----- Data for review

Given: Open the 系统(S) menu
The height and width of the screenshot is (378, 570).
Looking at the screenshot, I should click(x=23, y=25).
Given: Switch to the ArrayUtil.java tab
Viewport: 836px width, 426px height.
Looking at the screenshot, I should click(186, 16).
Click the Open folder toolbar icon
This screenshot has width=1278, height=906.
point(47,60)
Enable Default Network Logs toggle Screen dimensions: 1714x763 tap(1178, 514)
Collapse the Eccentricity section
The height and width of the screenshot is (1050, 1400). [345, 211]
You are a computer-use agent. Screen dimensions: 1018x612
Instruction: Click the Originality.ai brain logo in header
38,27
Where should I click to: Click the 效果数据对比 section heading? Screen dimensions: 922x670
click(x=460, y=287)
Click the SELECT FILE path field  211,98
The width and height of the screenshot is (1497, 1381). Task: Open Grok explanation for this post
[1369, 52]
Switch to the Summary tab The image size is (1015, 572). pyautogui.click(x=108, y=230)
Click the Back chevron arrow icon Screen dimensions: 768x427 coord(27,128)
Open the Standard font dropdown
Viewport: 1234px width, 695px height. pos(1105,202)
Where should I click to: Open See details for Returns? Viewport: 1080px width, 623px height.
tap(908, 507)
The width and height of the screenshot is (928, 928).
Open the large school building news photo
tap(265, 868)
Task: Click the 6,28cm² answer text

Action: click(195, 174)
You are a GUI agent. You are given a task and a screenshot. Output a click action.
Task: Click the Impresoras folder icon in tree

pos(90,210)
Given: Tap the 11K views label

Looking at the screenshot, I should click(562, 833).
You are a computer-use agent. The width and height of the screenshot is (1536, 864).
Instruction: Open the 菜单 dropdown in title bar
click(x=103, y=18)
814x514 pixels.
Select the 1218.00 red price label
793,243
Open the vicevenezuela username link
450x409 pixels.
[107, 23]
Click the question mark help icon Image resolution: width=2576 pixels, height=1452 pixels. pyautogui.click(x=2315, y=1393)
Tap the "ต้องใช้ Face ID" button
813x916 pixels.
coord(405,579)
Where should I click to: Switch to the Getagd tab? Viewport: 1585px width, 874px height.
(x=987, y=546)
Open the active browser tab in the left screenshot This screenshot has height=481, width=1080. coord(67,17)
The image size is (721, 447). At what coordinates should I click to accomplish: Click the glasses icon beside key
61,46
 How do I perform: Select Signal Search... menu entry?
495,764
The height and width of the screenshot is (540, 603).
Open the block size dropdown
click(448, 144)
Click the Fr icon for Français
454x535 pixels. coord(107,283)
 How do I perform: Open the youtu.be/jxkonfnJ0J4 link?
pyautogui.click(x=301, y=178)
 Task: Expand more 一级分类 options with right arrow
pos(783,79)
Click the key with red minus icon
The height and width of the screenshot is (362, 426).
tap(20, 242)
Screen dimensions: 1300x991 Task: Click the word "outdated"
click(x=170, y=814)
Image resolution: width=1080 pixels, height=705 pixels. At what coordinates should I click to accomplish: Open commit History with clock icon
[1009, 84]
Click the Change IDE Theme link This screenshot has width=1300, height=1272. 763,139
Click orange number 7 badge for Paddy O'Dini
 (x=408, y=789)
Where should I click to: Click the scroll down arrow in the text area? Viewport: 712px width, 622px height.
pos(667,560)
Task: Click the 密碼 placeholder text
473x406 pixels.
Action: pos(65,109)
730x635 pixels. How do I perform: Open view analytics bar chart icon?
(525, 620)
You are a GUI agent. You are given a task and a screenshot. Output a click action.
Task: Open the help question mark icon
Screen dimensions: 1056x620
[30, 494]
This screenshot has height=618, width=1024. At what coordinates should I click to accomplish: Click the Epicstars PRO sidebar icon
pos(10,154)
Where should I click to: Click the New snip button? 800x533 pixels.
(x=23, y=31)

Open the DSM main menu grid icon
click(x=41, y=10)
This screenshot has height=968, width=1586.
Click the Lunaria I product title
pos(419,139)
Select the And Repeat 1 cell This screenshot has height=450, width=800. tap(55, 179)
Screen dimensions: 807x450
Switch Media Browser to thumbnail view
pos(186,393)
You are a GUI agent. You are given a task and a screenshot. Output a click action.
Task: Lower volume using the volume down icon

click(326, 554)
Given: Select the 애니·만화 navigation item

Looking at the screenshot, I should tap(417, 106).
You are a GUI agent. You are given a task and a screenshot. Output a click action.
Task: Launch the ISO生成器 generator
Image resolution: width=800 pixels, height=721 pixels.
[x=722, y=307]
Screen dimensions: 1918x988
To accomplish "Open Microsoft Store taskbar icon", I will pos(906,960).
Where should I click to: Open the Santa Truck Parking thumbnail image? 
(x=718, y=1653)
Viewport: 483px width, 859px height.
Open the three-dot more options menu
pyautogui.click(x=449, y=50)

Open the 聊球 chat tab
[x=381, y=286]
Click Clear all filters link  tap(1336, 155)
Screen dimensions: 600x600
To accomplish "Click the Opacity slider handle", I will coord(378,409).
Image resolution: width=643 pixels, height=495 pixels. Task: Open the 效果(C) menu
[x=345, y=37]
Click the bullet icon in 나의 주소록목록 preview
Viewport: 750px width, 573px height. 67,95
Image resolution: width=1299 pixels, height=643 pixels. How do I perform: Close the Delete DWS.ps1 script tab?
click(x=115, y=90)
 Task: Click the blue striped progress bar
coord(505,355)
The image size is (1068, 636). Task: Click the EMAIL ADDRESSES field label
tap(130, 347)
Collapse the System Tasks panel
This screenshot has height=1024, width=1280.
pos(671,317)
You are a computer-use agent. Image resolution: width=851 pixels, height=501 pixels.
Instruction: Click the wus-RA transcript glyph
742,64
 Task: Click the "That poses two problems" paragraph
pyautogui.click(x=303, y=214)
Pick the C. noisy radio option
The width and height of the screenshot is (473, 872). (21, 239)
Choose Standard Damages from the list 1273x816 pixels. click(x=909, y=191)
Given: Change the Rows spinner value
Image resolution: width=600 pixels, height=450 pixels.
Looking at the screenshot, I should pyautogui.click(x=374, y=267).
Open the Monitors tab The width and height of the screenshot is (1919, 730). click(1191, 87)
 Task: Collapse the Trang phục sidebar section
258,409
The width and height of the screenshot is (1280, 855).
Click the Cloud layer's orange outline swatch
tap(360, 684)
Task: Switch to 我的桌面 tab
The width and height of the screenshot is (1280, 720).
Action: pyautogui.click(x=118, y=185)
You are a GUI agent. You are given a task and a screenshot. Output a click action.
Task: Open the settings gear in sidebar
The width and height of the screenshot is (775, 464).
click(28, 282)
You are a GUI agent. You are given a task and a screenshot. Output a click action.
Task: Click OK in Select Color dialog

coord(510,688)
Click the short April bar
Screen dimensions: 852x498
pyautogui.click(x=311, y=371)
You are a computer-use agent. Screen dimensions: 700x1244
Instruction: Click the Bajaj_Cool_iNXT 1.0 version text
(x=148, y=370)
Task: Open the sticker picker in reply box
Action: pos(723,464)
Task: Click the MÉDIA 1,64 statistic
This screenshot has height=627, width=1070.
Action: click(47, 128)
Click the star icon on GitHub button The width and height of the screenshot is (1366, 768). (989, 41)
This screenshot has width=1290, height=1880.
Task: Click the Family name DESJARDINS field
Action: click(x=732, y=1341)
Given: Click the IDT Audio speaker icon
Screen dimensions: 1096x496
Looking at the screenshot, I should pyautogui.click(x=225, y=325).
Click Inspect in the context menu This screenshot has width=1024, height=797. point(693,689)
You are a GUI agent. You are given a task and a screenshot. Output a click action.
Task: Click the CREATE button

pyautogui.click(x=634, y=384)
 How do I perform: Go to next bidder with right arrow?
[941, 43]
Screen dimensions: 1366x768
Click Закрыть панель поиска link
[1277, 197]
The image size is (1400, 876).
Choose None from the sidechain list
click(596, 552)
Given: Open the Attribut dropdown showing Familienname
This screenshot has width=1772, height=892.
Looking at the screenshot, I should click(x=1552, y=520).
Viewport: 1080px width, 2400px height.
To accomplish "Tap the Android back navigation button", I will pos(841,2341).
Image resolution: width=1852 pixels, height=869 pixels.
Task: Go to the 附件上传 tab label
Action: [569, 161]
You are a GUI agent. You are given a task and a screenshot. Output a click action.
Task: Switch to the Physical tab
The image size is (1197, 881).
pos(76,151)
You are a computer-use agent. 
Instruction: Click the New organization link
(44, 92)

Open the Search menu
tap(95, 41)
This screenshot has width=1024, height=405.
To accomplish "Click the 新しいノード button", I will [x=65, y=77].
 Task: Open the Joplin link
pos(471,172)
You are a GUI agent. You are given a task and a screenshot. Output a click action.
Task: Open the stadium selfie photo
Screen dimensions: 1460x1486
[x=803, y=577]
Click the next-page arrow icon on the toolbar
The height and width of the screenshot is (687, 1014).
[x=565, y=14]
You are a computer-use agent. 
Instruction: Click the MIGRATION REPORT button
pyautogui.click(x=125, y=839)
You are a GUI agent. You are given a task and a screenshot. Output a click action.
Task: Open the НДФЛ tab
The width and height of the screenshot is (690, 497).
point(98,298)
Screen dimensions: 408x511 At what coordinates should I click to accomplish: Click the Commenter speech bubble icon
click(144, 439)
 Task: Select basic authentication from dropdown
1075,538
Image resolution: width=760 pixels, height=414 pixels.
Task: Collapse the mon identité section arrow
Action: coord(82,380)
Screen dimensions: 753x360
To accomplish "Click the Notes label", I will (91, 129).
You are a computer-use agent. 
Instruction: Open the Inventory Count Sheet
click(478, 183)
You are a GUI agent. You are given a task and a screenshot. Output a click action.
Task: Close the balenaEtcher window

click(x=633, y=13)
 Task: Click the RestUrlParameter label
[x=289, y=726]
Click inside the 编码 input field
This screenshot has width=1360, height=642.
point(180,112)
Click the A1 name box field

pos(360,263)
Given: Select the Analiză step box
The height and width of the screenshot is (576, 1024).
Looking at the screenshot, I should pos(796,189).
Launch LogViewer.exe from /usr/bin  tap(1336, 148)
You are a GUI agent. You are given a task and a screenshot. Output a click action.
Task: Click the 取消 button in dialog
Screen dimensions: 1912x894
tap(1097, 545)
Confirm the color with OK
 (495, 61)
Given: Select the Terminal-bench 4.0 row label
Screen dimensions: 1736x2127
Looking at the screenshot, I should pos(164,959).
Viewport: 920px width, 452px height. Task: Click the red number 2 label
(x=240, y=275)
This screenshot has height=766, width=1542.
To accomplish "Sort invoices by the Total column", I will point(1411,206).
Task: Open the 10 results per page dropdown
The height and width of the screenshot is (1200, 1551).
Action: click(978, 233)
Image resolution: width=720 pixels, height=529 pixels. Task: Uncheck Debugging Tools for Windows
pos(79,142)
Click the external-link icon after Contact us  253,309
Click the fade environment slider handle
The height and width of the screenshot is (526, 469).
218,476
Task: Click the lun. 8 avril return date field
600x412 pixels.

----------

> [Activity] What you retype should run from the first line of the entries above through the line containing "Click the Open folder toolbar icon", exactly and in full.

> [Output below]
Given: Open the 系统(S) menu
The height and width of the screenshot is (378, 570).
Looking at the screenshot, I should click(x=23, y=25).
Given: Switch to the ArrayUtil.java tab
Viewport: 836px width, 426px height.
Looking at the screenshot, I should click(186, 16).
Click the Open folder toolbar icon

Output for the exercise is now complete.